Agere, headquartered in Allentown, Pa., makes semiconductors and the integrated circuits, optoelectronic components and subsystems that are part of advanced wired, wireless and optical communications networks.
"As a completely independent company, we will sharpen our focus on our target markets and forge deeper, more strategic relationships with our customers," said John Dickson, Agere's president and chief executive.

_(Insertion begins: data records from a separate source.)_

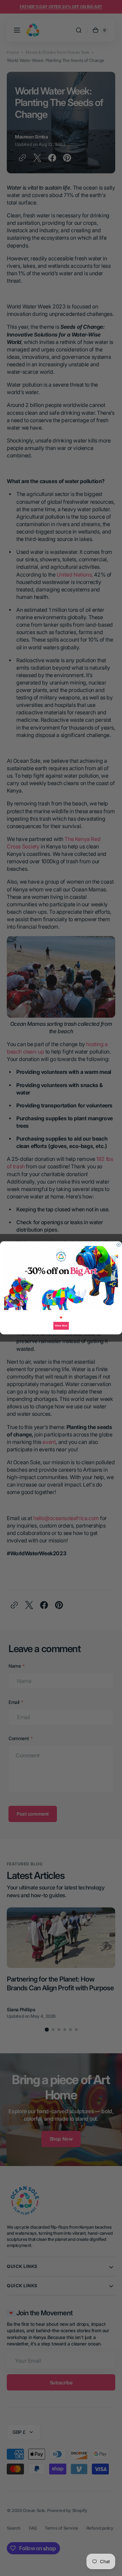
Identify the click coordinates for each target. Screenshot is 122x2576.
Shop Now (61, 1325)
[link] (61, 1278)
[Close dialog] (118, 1245)
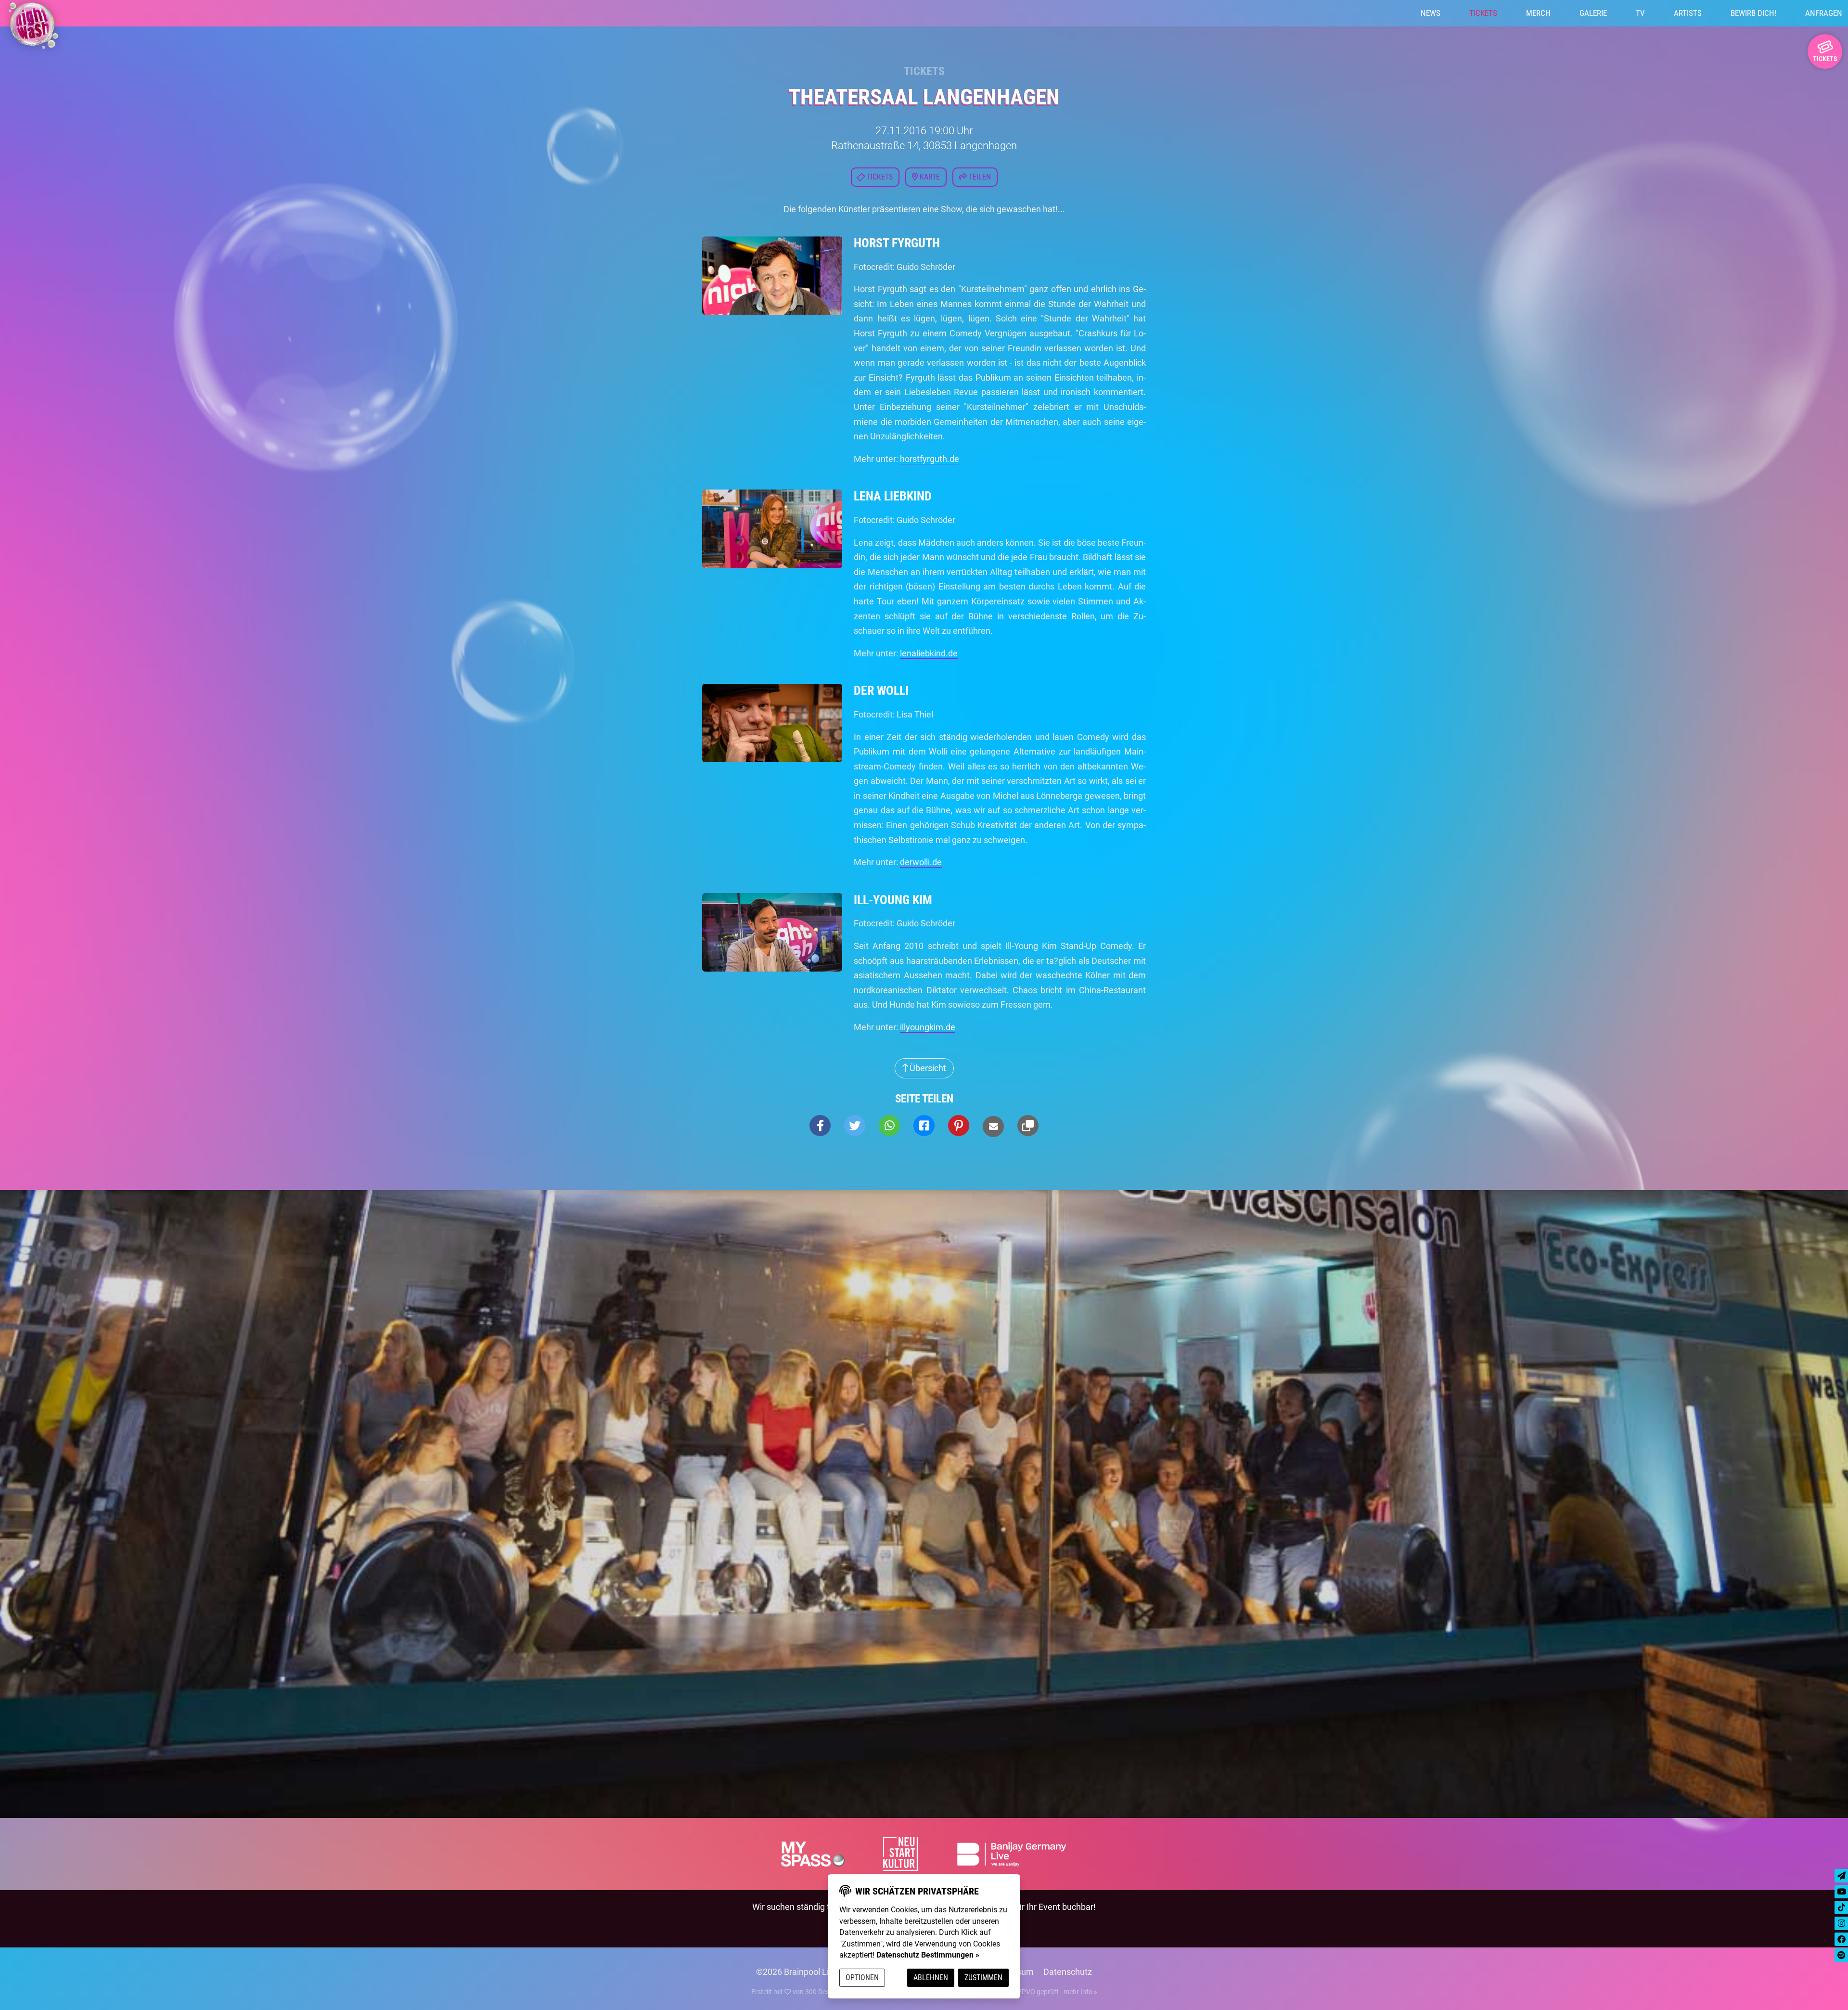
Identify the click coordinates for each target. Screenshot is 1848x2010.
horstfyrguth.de (929, 459)
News (1430, 13)
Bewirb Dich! (1753, 13)
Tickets (1483, 13)
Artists (1688, 13)
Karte (929, 176)
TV (1640, 13)
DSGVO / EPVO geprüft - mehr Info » (1042, 1992)
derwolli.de (921, 862)
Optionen (862, 1977)
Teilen (979, 176)
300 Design (821, 1992)
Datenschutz (1067, 1972)
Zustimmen (983, 1977)
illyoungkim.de (927, 1027)
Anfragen (1823, 13)
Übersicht (927, 1068)
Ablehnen (930, 1977)
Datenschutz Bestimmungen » (927, 1954)
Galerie (1593, 13)
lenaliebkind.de (929, 653)
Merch (1538, 13)
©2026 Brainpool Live (797, 1972)
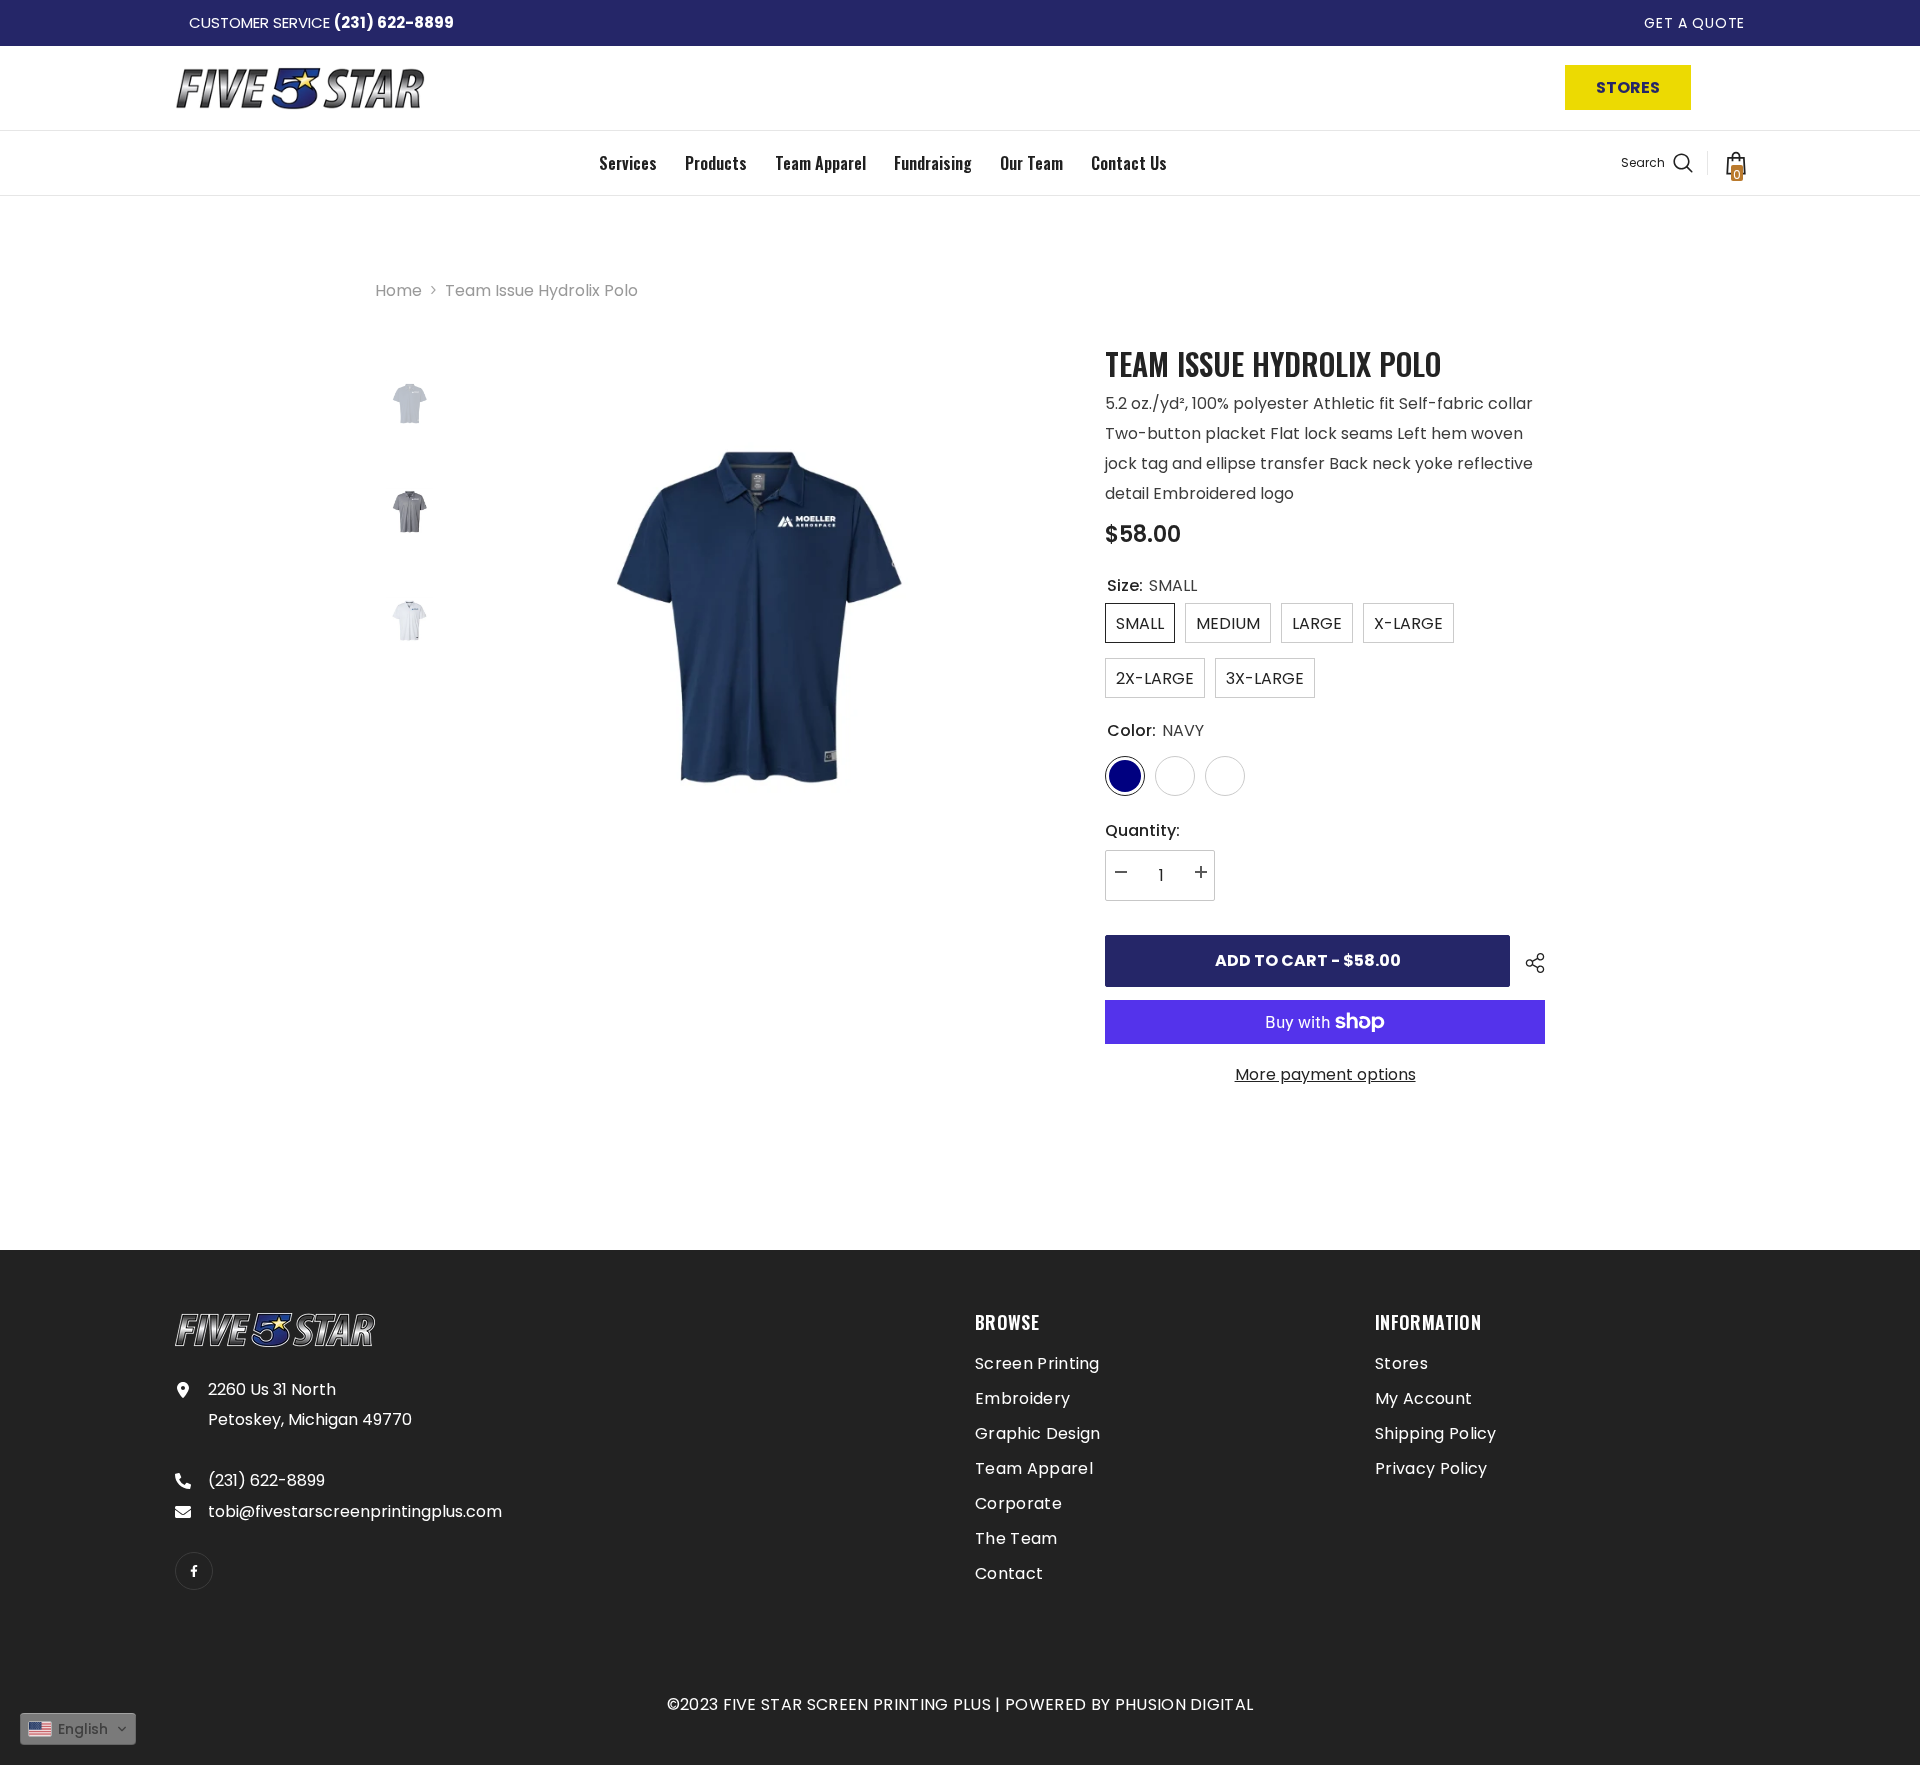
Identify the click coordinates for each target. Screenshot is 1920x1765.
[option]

Previously known as Lucent's Microelectronics Group, Agere has about 11,500 employees, mostly in North America, Europe and the Asia-Pacific region. Its major customers include Lucent, Apple Computer , Cisco Systems and 3Com
Under the spinoff's terms, Lucent board chairman Henry Schacht and Lucent's chief financial officer, Frank D'Amelio, resigned from Agere's board of directors. Five people remain on the board, including Dickson and board chairman H.A. Wagner, the former president and chief executive of Air Products and Chemicals.
Altogether, 37 million shares of Agere Class A common stock and 908.1 million shares of Agere Class B common stock were distributed Saturday to people and organizations that held Lucent stock as of May 3.
Another 690 million Agere Class A shares are outstanding, most of them sold for $6 each in a March 2001, initial public offering that raised about $3.6 billion.
Lucent executives decided to spin off Agere because of a conflict of interest: The Agere unit was competing for customers with the rest of Lucent, which makes equipment and software for data, voice, optical and mobile communications networks.
The Agere spinoff is the second by Lucent, which was itself spun off in 1996 from AT&T.
On Sept. 30, 2000, Lucent spun off its Enterprise Networks Group as Avaya The Basking Ridge-based company is the country's top seller of office phone systems and a world leader in messaging and call centers, voice communications systems and cable equipment that links telephones and computers inside companies.
Agere's spinoff had been delayed by Lucent's creditors until it turned a quarterly profit before taxes, interest and certain other expenses. That happened in this year's January-March quarter.
Lucent is slowly recovering from a severe industry downturn partly caused by the national recession and from internal problems. Those included too-rapid growth, misjudging trends in the telecommunications gear market and financing many purchases of its equipment by Internet startups that went bust.
In early afternoon trading Monday on the New York Stock Exchange, Agere Class B shares were off 1 cent at $3.10. Lucent shares were up 13 cents, or more than 3 percent, at $3.92; that was after the share price was adjusted down 86 cents from its Friday close to reflect the value of the spinoff.